Far from perfect

We are not in search of perfection, and yet we demand ourselves to produce perfection.

The expectations we put on our work are often way higher than those our audience has. This happens in part because we often idealize our audience – and here’s a reminder of how important it is to truly get to know those you are serving. But it also happens because perfect gives us a reason to not deliver, to postpone, to keep thinking and refining.

Accepting far from perfect is not a way to excuse our poor job, rather it is the only possible route to shipping.

Two sons

We spend more time being worried about unlikely events than we spend preparing for concrete possibilities. And we spend more time being busy with things that matter little than we spend actually doing work that is important.

Worry and busy are two brothers. And they are both sons of resistance.

Be aware they are not getting any closer to achieving your goals.

Get to it

The World is not in lack of talent or great ideas. It is in lack of commitment.
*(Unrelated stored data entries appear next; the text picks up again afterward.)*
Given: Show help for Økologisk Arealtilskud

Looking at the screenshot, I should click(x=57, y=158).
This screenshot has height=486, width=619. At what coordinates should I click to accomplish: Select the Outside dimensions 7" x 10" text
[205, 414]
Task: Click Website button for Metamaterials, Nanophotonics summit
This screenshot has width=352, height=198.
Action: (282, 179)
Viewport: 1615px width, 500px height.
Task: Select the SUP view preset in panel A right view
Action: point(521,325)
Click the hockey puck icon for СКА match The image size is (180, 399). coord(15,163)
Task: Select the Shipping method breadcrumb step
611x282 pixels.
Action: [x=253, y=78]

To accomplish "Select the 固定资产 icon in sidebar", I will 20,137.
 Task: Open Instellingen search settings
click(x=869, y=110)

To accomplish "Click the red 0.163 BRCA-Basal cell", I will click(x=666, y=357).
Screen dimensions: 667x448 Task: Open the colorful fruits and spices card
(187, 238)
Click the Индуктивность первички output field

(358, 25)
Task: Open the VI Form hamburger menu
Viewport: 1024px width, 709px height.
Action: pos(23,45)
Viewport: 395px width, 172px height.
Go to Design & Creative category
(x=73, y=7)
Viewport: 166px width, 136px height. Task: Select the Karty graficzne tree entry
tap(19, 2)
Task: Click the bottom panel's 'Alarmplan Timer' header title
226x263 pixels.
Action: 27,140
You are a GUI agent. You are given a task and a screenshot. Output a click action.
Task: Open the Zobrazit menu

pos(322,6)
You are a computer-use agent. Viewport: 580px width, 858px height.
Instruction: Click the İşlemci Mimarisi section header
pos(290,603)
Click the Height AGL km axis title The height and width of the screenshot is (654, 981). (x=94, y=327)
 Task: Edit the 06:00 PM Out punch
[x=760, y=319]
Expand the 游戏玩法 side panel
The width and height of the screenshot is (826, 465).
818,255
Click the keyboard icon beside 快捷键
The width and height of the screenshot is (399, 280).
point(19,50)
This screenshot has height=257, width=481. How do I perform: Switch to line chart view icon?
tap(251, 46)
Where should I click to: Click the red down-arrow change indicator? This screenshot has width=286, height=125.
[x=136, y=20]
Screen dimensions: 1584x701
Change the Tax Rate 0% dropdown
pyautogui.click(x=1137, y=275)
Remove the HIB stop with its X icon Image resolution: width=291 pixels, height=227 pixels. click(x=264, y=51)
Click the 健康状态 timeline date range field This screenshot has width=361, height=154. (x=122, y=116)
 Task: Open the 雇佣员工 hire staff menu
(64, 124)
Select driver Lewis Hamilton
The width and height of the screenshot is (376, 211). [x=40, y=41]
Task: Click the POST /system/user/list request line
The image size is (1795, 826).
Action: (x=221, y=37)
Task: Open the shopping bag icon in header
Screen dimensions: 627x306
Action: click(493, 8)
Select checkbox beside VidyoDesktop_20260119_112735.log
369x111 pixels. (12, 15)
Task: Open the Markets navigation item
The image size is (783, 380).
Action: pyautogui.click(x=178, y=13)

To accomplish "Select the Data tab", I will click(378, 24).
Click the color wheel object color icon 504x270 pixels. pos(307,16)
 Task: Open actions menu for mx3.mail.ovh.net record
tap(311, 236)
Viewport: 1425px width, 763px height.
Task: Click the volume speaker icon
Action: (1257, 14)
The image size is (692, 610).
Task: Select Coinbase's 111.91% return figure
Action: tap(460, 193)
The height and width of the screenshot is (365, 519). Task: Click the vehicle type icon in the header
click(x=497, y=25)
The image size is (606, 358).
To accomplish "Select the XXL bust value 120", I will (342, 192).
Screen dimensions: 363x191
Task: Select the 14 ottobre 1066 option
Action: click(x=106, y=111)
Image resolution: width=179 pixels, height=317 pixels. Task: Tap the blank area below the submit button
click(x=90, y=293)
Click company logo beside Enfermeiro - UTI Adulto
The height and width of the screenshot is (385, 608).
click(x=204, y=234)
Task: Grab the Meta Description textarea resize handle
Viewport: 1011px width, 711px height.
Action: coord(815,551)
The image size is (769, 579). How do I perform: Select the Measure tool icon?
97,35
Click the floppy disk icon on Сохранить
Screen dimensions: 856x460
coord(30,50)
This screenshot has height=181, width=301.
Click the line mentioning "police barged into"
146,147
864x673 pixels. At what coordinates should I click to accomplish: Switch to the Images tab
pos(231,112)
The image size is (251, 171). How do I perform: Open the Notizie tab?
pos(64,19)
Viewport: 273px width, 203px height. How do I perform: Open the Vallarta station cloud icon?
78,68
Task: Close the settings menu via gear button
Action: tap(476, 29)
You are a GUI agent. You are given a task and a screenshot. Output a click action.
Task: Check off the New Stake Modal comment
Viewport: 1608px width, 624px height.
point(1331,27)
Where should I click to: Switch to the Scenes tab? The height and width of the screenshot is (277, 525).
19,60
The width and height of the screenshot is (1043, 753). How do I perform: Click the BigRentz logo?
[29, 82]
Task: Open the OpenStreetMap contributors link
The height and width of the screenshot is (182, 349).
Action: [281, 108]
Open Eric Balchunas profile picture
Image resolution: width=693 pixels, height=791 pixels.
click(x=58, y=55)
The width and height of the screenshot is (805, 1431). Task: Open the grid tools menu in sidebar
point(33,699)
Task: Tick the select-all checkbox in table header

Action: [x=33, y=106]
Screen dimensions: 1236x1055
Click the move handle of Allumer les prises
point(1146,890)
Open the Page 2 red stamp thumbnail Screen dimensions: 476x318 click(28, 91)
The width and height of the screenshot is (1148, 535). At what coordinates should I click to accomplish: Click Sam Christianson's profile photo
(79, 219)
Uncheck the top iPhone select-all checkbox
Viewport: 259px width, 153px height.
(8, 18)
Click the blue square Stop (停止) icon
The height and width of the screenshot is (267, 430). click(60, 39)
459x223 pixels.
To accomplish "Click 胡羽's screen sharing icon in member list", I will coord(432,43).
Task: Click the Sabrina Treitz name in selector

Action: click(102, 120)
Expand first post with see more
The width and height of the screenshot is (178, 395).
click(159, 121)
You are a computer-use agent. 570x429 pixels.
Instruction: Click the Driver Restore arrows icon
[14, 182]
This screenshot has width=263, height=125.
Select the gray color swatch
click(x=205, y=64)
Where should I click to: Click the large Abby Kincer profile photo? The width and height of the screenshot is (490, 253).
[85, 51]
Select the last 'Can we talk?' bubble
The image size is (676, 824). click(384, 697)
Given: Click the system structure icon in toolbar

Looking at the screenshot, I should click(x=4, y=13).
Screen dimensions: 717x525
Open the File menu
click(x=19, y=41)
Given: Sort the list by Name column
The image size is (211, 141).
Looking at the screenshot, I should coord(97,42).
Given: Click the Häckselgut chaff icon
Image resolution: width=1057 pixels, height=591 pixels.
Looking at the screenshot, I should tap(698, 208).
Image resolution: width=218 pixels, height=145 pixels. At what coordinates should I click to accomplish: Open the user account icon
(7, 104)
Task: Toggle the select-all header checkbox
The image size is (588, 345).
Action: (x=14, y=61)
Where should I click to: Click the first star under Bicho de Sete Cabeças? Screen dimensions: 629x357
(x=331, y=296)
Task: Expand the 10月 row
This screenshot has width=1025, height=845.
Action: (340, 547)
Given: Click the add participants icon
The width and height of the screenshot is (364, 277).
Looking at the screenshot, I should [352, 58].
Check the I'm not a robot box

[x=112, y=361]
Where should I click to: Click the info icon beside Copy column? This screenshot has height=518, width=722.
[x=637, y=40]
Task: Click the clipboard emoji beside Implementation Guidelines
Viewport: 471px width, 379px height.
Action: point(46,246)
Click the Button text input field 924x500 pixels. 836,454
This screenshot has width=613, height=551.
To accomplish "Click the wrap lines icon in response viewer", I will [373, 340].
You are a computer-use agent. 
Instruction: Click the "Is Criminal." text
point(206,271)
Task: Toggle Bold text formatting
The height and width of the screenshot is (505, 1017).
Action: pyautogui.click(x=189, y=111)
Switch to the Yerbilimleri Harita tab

Commitment to show up even when there’s no one cheering. Commitment to dedicate your attention to one thing only. Commitment to pursue your purpose in face of adversity. Commitment to do the work even after a series of bad days. Commitment to self and mutual understanding. Commitment to not having an opinion on every frivolous thing.

This is not a lecture, it is rather an awakening.

Let’s get to it.

Real challenges

The fourth blog post.

The second month in an important project.

The tenth episode of your podcast.

The sixth year in your wedding.

The eleventh year of being a parent.

The fifth exam at the university.

The twentieth cover letter you customise.

The third year in your job.

That’s where the real challenge lies.

Getting started takes mindset and effort, but the adrenaline of “new” might make up for a lack in both. It’s when you have to keep going with no cheers at every turn that things get tough.

Uncertain

Life is uncertain.

We try to build walls around it, yet it continues to escape. Nobody could have predicted what the world is experiencing just two months ago. Nobody can argue they know what will happen in the next two.

Of course, we are living an extreme case.

But life IS uncertain, and we know it. We know how difficult it is to build a career, to make a relationship work, to be consistent in time, to raise kids, to plan for retirement, to stick to our own word, to make it worth it.

Things happen that are completely out of our control, all the time, and we suffer most when we attempt to give a sense, write a story, change it all.

There’s a way to prepare for uncertain. It is recognizing uncertainty and accept it as a given.

There can be reassurance in the chaos that surrounds us if we just stop pretending it is something we can fix.